Average house price will 'top £300,000 in five years'
Aug 6: More parents will have to pay for their children's mortgages as the 40% rise is expected to bring more grief for first-time buyers.
August

UK housing market 'overvalued by 20%'
July 30: The UK's housing market is now the third most overvalued among the world's major economies, a rating agency claimed today.
July

Halifax: house prices up 11.2%
Aug 2: House prices rose at a faster pace in July than June, the Halifax says this morning, but the underlying pace of growth in the market was easing.

Nationwide says housing boom goes on
June 28: House prices unexpectedly leapt 1.1% in June, the biggest rise since December, the strongest in more than two years.

House price inflation slips below 10%

Housing market 'coming off the boil'
July 16: House price growth slowed during May as the property market showed further signs that it may be losing momentum, government figures revealed today.

Nationwide: house prices to rise 8% in 2007

Interest rates 'beginning to bite'

London drives house price growth
May 30: House prices in England and Wales have increased by 9.1% in the year to April, one of the highest annual rises in two years.

DCLG confirms April house price rise
March

DCLG reveals cooling house prices
May 14

House prices stronger in March

House price growth tailing off

The boom is over, the price must yet be paid

Britain faces 20-year house boom that will 'split nation'
June 7: Homes for poorest will cost 10 times their income with an imbalance of supply and demand set to be a long-term problem.

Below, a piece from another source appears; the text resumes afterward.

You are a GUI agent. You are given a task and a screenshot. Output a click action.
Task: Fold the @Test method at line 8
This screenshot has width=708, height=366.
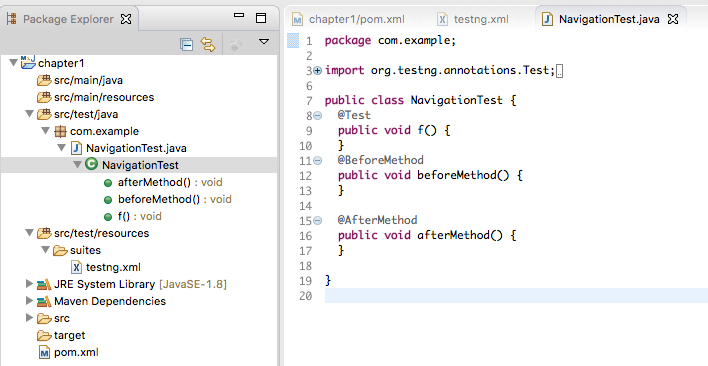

First fall in ownership since 1950s
March 27: Home ownership in England fell last year for the first time since the 1950s as rising house prices made it difficult for first-time buyers to enter the market.

The artist and making a living.

An article about being an artist and making a living.

I have put in a comment to it:
I found it to be a relief when I realized that it was not a failure if I did not make my living by painting or photographing. In fact it can remove the strain of having to please many. Like you said, how many professional photographers make their living on actual fine art?
For a life of doing more than one thing, I recommend the books "Refuse to Choose" and "The Renaissance Soul".

Sunday, September 09, 2007

Fly Away Home


An ultralight as Mother Goose.

I recommend the movie Fly Away Home, with a similar theme.

Audrey


I just watched Roman Holiday, delightful film, with Audrey Hepburn.

Gawd, she was just unbelievably beautiful and vivacious. Enough to make a grown man cry.

Do we have any actresses of that caliber and beauty today?